▶ [Source data]
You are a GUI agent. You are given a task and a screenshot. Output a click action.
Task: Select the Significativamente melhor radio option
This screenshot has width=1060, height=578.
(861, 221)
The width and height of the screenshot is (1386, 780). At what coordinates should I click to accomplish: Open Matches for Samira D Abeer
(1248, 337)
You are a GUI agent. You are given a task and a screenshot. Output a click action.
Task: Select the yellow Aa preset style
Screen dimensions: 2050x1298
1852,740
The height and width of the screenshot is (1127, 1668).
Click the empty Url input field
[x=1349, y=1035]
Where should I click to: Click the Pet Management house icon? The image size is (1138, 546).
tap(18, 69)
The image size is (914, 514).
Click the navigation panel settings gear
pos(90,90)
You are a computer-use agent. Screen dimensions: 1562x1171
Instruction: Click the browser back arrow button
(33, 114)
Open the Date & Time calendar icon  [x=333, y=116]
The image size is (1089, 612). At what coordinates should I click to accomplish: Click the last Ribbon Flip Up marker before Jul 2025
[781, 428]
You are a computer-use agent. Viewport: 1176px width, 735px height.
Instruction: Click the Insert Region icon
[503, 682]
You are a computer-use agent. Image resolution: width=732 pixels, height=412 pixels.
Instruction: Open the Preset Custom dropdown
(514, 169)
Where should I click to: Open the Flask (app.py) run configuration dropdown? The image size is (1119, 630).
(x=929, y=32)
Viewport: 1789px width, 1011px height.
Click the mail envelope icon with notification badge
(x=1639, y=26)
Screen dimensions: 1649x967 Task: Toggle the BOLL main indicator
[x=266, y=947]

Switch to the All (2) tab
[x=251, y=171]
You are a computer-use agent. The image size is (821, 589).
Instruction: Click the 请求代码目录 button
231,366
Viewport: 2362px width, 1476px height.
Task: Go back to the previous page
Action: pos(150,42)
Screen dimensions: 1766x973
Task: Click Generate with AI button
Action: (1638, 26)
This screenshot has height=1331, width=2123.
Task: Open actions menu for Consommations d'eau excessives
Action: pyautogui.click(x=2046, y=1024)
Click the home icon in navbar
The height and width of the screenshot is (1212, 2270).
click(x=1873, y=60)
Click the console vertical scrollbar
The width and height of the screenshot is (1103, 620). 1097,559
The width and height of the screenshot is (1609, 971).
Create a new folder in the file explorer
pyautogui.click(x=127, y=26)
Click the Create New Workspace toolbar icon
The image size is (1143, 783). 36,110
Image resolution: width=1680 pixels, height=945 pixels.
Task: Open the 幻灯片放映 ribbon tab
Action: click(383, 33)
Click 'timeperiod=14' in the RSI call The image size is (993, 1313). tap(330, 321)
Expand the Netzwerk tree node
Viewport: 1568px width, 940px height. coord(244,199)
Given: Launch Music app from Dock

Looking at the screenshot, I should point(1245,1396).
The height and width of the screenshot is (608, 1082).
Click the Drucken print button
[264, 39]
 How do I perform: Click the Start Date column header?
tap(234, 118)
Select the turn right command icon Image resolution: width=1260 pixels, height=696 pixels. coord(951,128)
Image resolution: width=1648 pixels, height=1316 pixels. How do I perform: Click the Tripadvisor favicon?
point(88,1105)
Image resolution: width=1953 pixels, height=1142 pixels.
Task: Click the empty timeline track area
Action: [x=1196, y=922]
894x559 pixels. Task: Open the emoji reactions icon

▶ [Your instructions] Go through the records and copy all of them exactly.

▶ [Exercise output]
You are a GUI agent. You are given a task and a screenshot. Output a click action.
Task: Select the Significativamente melhor radio option
This screenshot has width=1060, height=578.
(861, 221)
The width and height of the screenshot is (1386, 780). At what coordinates should I click to accomplish: Open Matches for Samira D Abeer
(1248, 337)
You are a GUI agent. You are given a task and a screenshot. Output a click action.
Task: Select the yellow Aa preset style
Screen dimensions: 2050x1298
1852,740
The height and width of the screenshot is (1127, 1668).
Click the empty Url input field
[x=1349, y=1035]
Where should I click to: Click the Pet Management house icon? The image size is (1138, 546).
tap(18, 69)
The image size is (914, 514).
Click the navigation panel settings gear
pos(90,90)
You are a computer-use agent. Screen dimensions: 1562x1171
Instruction: Click the browser back arrow button
(33, 114)
Open the Date & Time calendar icon  [x=333, y=116]
The image size is (1089, 612). At what coordinates should I click to accomplish: Click the last Ribbon Flip Up marker before Jul 2025
[781, 428]
You are a computer-use agent. Viewport: 1176px width, 735px height.
Instruction: Click the Insert Region icon
[503, 682]
You are a computer-use agent. Image resolution: width=732 pixels, height=412 pixels.
Instruction: Open the Preset Custom dropdown
(514, 169)
Where should I click to: Open the Flask (app.py) run configuration dropdown? The image size is (1119, 630).
(x=929, y=32)
Viewport: 1789px width, 1011px height.
Click the mail envelope icon with notification badge
(x=1639, y=26)
Screen dimensions: 1649x967 Task: Toggle the BOLL main indicator
[x=266, y=947]

Switch to the All (2) tab
[x=251, y=171]
You are a computer-use agent. The image size is (821, 589).
Instruction: Click the 请求代码目录 button
231,366
Viewport: 2362px width, 1476px height.
Task: Go back to the previous page
Action: pos(150,42)
Screen dimensions: 1766x973
Task: Click Generate with AI button
Action: (1638, 26)
This screenshot has height=1331, width=2123.
Task: Open actions menu for Consommations d'eau excessives
Action: pyautogui.click(x=2046, y=1024)
Click the home icon in navbar
The height and width of the screenshot is (1212, 2270).
click(x=1873, y=60)
Click the console vertical scrollbar
The width and height of the screenshot is (1103, 620). 1097,559
The width and height of the screenshot is (1609, 971).
Create a new folder in the file explorer
pyautogui.click(x=127, y=26)
Click the Create New Workspace toolbar icon
The image size is (1143, 783). 36,110
Image resolution: width=1680 pixels, height=945 pixels.
Task: Open the 幻灯片放映 ribbon tab
Action: click(383, 33)
Click 'timeperiod=14' in the RSI call The image size is (993, 1313). tap(330, 321)
Expand the Netzwerk tree node
Viewport: 1568px width, 940px height. coord(244,199)
Given: Launch Music app from Dock

Looking at the screenshot, I should point(1245,1396).
The height and width of the screenshot is (608, 1082).
Click the Drucken print button
[264, 39]
 How do I perform: Click the Start Date column header?
tap(234, 118)
Select the turn right command icon Image resolution: width=1260 pixels, height=696 pixels. coord(951,128)
Image resolution: width=1648 pixels, height=1316 pixels. How do I perform: Click the Tripadvisor favicon?
point(88,1105)
Image resolution: width=1953 pixels, height=1142 pixels.
Task: Click the empty timeline track area
Action: [x=1196, y=922]
894x559 pixels. Task: Open the emoji reactions icon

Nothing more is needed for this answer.